Intertextuality in Ancient Languages - Special Issue

Special Issue on

Computer-Aided Processing of Intertextuality in Ancient Languages

Edited by Marco BÜCHLER (Göttingen Centre for Digital Humanities, Germany) and Laurence MELLERIN (Sources Chrétiennes, HiSoMA, Lyon, France)

This special issue originates in the International workshop on computer aided­processing of intertextuality in ancient languages, held in Lyon (2nd-4th June 2014), coorganized by HiSoMA (UMR 5189, Lyon), LIRIS (UMR 5205, Villeurbanne) and the Göttingen Centre for Digital Humanities (e-TRAP), with the support of the National Research Agency (ANR Biblindex) and the Partner University Fund (PUF).

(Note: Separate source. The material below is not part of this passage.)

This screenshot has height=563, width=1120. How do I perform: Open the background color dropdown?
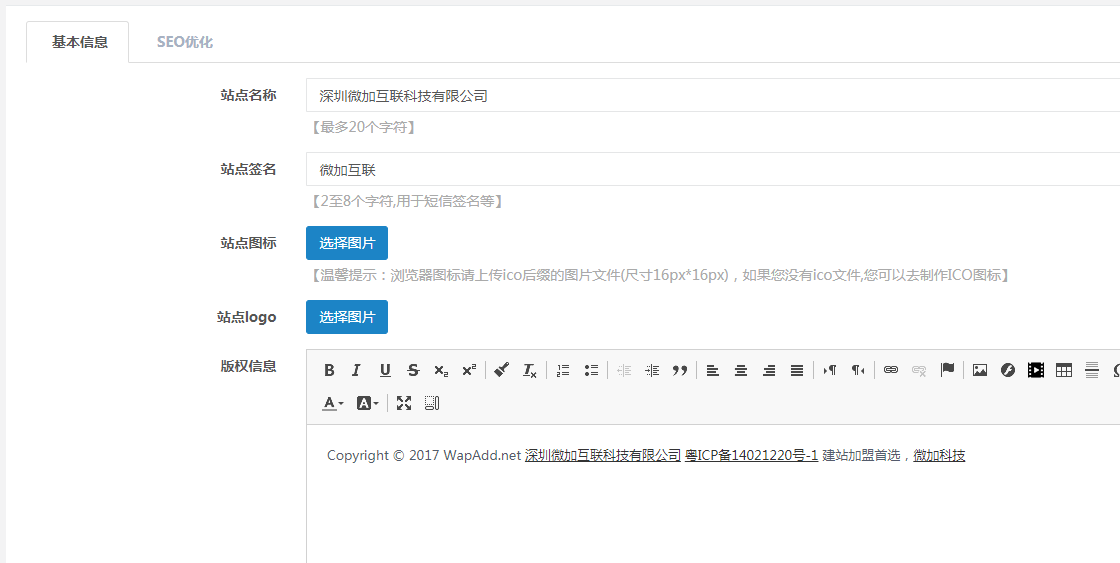[x=368, y=403]
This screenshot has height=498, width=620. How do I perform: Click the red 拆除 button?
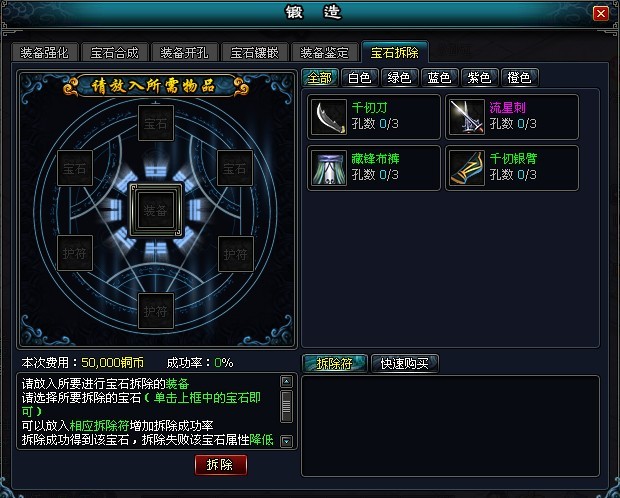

This workshop was initiated as the conclusive meeting of the ANR project BIBLINDEX, which aims at establishing an exhaustive statement of the biblical references found in the texts of the Late Antiquity and the Middle Ages. Were gathered computer scientists and digital humanists. The sessions presented the state of art regarding concepts and technics used to process quotations and text-reuses in ancient languages.

Thanks to the editorial system of the JDMDH, the proceedings of this workshop have been open to other contributions also dealing with intertextuality, linguistic preprocessing and the preservation of scholarly research results, specifically applied to corpora in Ancient Languages and for which few online resources exist (Ancient Greek, Latin, Hebrew, Syriac, Coptic, Arabic, Ethiopic, etc.).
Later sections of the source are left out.